_Required task 1_
In the SemVer grammar text, reproduce the passage that begins at the words "You can generate" and stops after "parsers and printers.".
_Required task 2_
According to the SemVer grammar text, which function generates a RegString from a RegGrammar?

──────── Text ────────

Functorial	Profunctorial
`SemVer`	`_SemVer`
`<$>`	`>?`
`*>`	`>*`
`<*`	`*<`
`<*>`	`>*<`
`<\|>`	`<\|>`
`option`	`option`
`choice`	`choice`
`many`	`manyP`
`some`	`someP`
`optional`	`optionalP`

You can generate a RegString from a RegGrammar with regstringG.

>>> putStringLn (regstringG semverGrammar)
\p{Nd}+(.\p{Nd}+(.\p{Nd}+((-((\p{Ll}|\p{Lu}|\p{Nd}|-)+(.(\p{Ll}|\p{Lu}|\p{Nd}|-)+)*))?(\+((\p{Ll}|\p{Lu}|\p{Nd}|-)+(.(\p{Ll}|\p{Lu}|\p{Nd}|-)+)*))?)))

You can also generate parsers and printers.

>>> [parsed | (parsed, "") <- parseG semverGrammar "2.1.5-rc.1+build.123"]
[SemVer {major = 2, minor = 1, patch = 5, preRelease = ["rc","1"], buildMetadata = ["build","123"]}]

Parsing unconses tokens left-to-right, from the beginning of a string. Unparsing, on the other hand, snocs tokens left-to-right, to the end of a string.

>>> unparseG semverGrammar (SemVer 1 0 0 ["alpha"] []) "SemVer: " :: Maybe String
Just "SemVer: 1.0.0-alpha"

──────── Dataset excerpt ────────

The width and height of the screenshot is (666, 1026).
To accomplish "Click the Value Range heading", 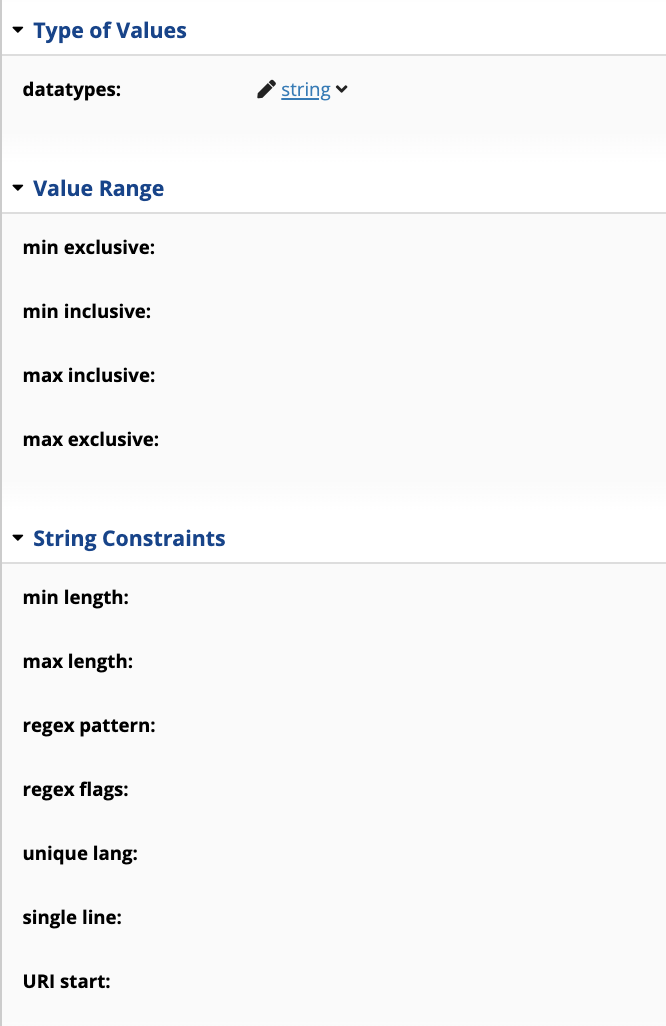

────────

_Exercise result 1_
You can generate a RegString from a RegGrammar with regstringG.

>>> putStringLn (regstringG semverGrammar)
\p{Nd}+(.\p{Nd}+(.\p{Nd}+((-((\p{Ll}|\p{Lu}|\p{Nd}|-)+(.(\p{Ll}|\p{Lu}|\p{Nd}|-)+)*))?(\+((\p{Ll}|\p{Lu}|\p{Nd}|-)+(.(\p{Ll}|\p{Lu}|\p{Nd}|-)+)*))?)))

You can also generate parsers and printers.

_Exercise result 2_
regstringG